Rasulullah SAW kembali
menasehati, “Wahai Tsa’labah.. Demi Dzat diriku berada di tanga-Nya.
Seandainya aku memohon kepada Allah agar gunung Uhud menjadi emas, Allah pasti
mengabulkan. Tetapi apa yang terjadi jika gunung Uhud benar-benar menjadi emas,
masjid-masjid akan sepi!. Semua orang akan sibuk menumpuk kekayaan
dari gunung itu! Aku khawatir jika engkau menjadi orang kaya, engkau akan lupa
beribadah kepada Allah SWT”
Tsa’labah terdiam mendengar nasehat
Rasulullah namun dalam hatinya terkecamuk,
“Aku mengerti Rasulullah tidak mau mendoakan karena beliau sayang kepadaku.

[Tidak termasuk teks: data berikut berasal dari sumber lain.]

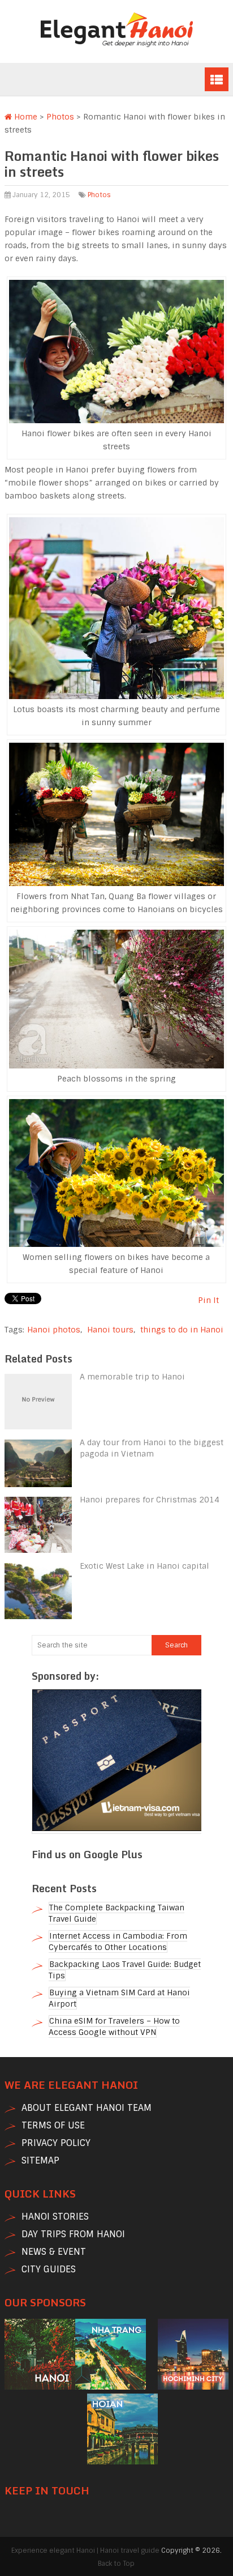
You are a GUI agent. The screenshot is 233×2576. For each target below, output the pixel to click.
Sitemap (40, 2160)
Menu (216, 79)
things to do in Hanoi (181, 1330)
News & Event (53, 2252)
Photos (60, 117)
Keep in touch (47, 2490)
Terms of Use (53, 2125)
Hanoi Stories (55, 2216)
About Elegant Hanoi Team (86, 2108)
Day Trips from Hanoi (73, 2234)
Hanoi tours (110, 1330)
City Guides (48, 2269)
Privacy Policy (55, 2143)
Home (24, 117)
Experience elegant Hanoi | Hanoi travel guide (85, 2550)
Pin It (208, 1300)
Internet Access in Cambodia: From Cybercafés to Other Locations (118, 1941)
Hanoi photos (53, 1330)
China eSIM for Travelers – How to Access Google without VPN (114, 2026)
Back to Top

Beliau khawatir jika aku menjadi orang kaya, aku akan menjadi golongannya
orang-orang yang kufur. Tetapi aku tidak seburuk itu, justru dengan kekayaan yang kumiliki aku akan
membela agama ini dengan hartaku…”
Akhirnya Tsa’labah pulang. Ia merasa malu
apabila terus memaksa Rasulullah agar mau mendoakannya. Namun keesokan harinya
ia tidak kuasa menahan dorongan hatinya untuk segera terbebas dari belenggu
kemiskinan yang kian menghimpitnya. Ditemuinya Rasulullah, ia memohon untuk
yang ketiga kalinya agar Rasulullah mau mendoakannya. Kali ini Rasulullah tidak
bisa menolak keinginan Tsa’labah, beliau mengadahkan tangan ke langit…
“Ya
Allah… Limpahkanlah rejekiMu kepada Tsa’labah” Kemudian
Rasulullah memberikan kambing betina yang sedang bunting kepada Tsa’labah.
“Peliharalah kambing ini baik-baik….” pesan Rasulullah. Tsa’labah
pulang membawa kambing pemberian Rasulullah dengan hati yang berbunga-bunga.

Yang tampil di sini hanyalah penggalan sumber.